第4奏:五線譜の共鳴と、響く過去
ギターのレッスンを始めてから、二週間が経った。
放課後の公園は、綾乃とイヴの定位置になっている。
桜の季節は終わりを告げ、代わりに若葉が芽吹き始めた木々が、柔らかな春の光を浴びていた。
そして淡い緑に染まった木々の下、イヴは真新しい赤色のエレキギターを抱え、綾乃の教えるコードを必死に練習している。
「うん、イヴ。指の力、もっと抜いて」
綾乃は、イヴの指にそっと触れ、正しいフォームを教える。
彼女は少し照れくさそうに笑いながらも、「う、うん!」と返事をした。
イヴは、のめり込みが早い。
綾乃の目には自分と会わない時間、イヴは家で熱心に練習しているを手元の動きや弦を押さえる指先を見てすぐ分かった。
そして綾乃もまた、イヴに教えるために必要最低限のギターの知識を本を読んで頭に入れていた。
「ねえ、綾乃ちゃんって、本当にすごいね! 全部知ってるんだもん」
「別に、そんなことない」
「ううん、すごいよ! 私、綾乃ちゃんに教えてもらうのが、毎日すごく楽しみなんだ!」
イヴの言葉は、綾乃の心に温かい光を灯した。
音楽をやめてから、誰かとこんな風に話すことはなく、ましてや、誰かに「教えて」と頼られることもない。

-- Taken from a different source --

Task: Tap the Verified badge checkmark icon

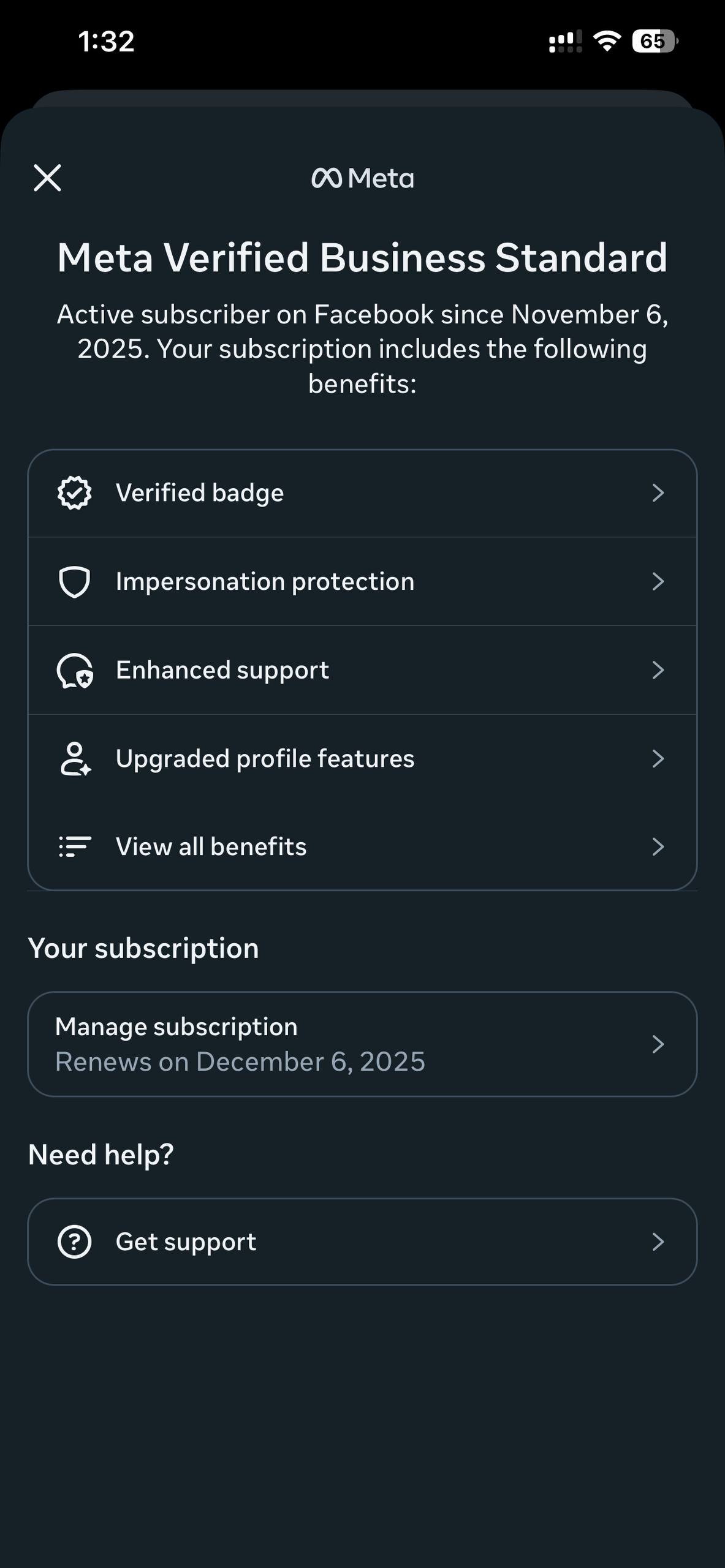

そんな日々が、綾乃の凍りついた心を少しずつ溶かしていくのを感じていた。
そしてその日のレッスンが終わり、綾乃はベースケースを背中に背負って帰ろうとした時。
「ねえ、綾乃ちゃんに、いいお知らせがあるんだ!」
イヴは、まるで子どものように、興奮した声で綾乃に話しかけた。
淡い緑の葉が、彼女の金髪に影を落とす。
「今度、ライブに出ることになったんだ!それも五日後に!」
「……え?」
綾乃は突然のことに驚き、イヴを見つめる。
「綾乃ちゃんと出会う前、帰国してからずっと会ってなかった幼馴染と再会して、その子とバンド組んでるんだ! そのバンドで今度、ライブハウスに出ることになったの!」
「……帰国?」
綾乃は、思わず聞き返す。
見た目からして、イヴは外国人とのハーフであるとは思っていたが、彼女が海外に住んでいたことまでは初耳だ。

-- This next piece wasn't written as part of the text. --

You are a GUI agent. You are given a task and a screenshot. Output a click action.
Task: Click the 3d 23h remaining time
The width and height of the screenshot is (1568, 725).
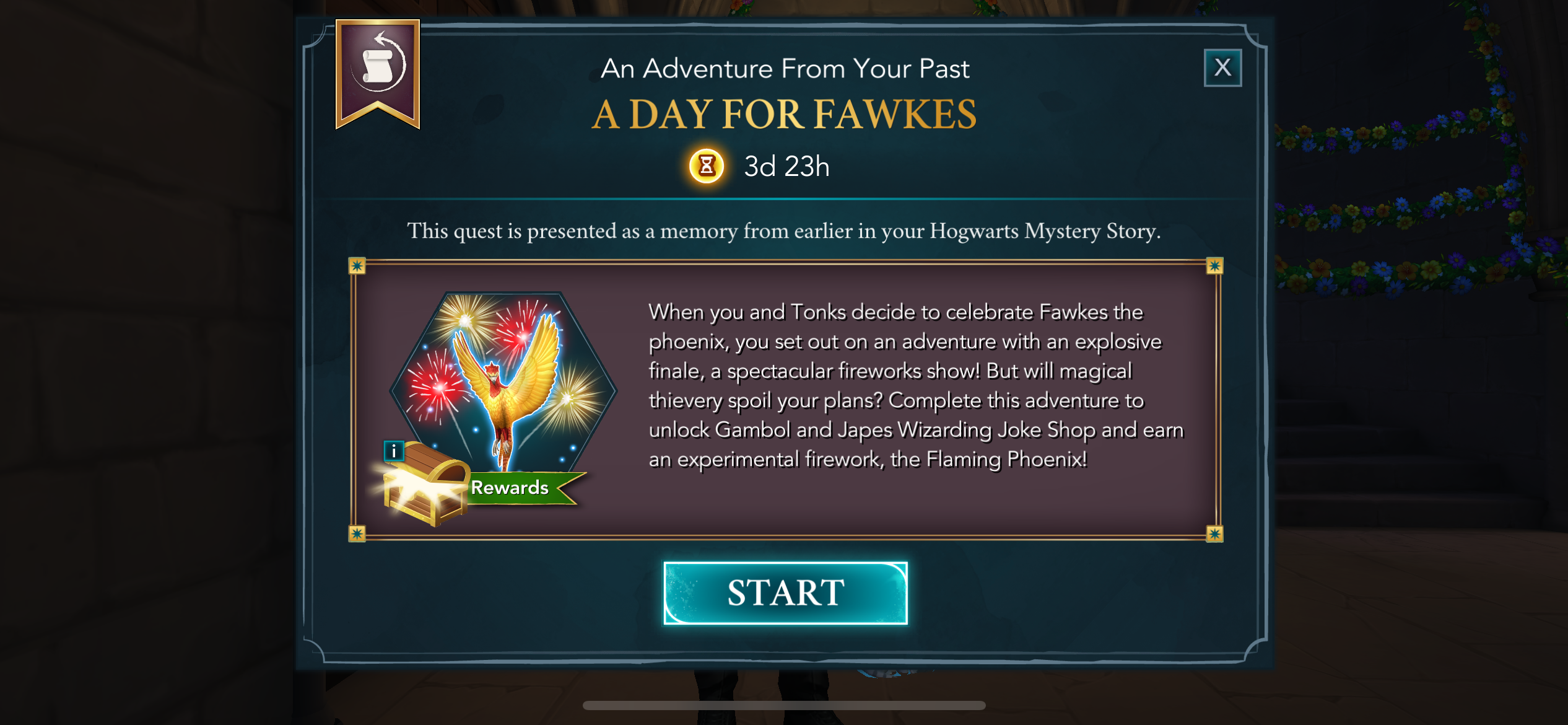[786, 167]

「うん! 私、つい最近までアメリカにいたんだ。で、日本に戻ってきてから、また幼馴染と会うことが出来たの!」
イヴの瞳は、太陽のようにキラキラと輝いている。
その姿はかつて綾乃が憧れた、音楽に夢中になっていた自分自身と重なって見えていた。
「すごいね……」
綾乃は、思わずそう呟く。
心になんとも言えないような感情が入り混じっていた。
「うん!だから、綾乃ちゃんも見に来てくれたら嬉しいな!」
「あ、うん……」
綾乃は曖昧に頷く。
イヴが自分の音楽を、誰かに聞かせようとしている。
その純粋な情熱に、綾乃は胸を打たれていた。
「ねえ、綾乃ちゃん」
イヴは、真っ直ぐに綾乃を見つめ、再び口を開く。
「もう一度、綾乃ちゃんをバンドに誘ってもいいかな?」
その言葉が、綾乃の心を深く抉った。
突如、脳裏に過去の光景がフラッシュバックする。
全国大会の舞台。
客席にいたはずの母親が病院のベッドにいる。
そしてステージに立つことなく、解散していくバンドメンバーたち。
あの日の後悔と痛みが、津波のように綾乃の心を襲った。
「やめて……!」
「……え」
綾乃は、自分の紺色のベースを抱きしめる腕に、さらに力を込める。
「もう、私に音楽の話はしないで!」
綾乃はイヴの問いかけに、強く、そして冷たく言い放った。
イヴの笑顔が凍りつき、その瞳に困惑と悲しみが浮かぶ。
その瞳を見た綾乃は逃げるようにベースをベースケースにしまい、すぐに立ち上がった。
「待って、綾乃ちゃん!」
イヴの声に、綾乃は固まる。
しかし、すぐにこの場を離れたいと思っていた綾乃は、ベースケースを彼女に差し出した。
「これ……あげる」
イヴは信じられないという表情で、綾乃を見つめる。
「どうして……?」
「これで他のベーシストでも探して。もう、私には関係ないから」
綾乃はそう言い残すと、イヴに背を向け、気づいたら公園の出入口へと走り出していた。
イヴはただ茫然と、綾乃が走り去る方向と手に残された紺色のベースを交互に見つめることしかできずにいる。
そして止まっていたはずの五線譜は、再び動き始めていたはずだった。
しかし、そこに記された音は、決して美しいハーモニーではないのかもしれない。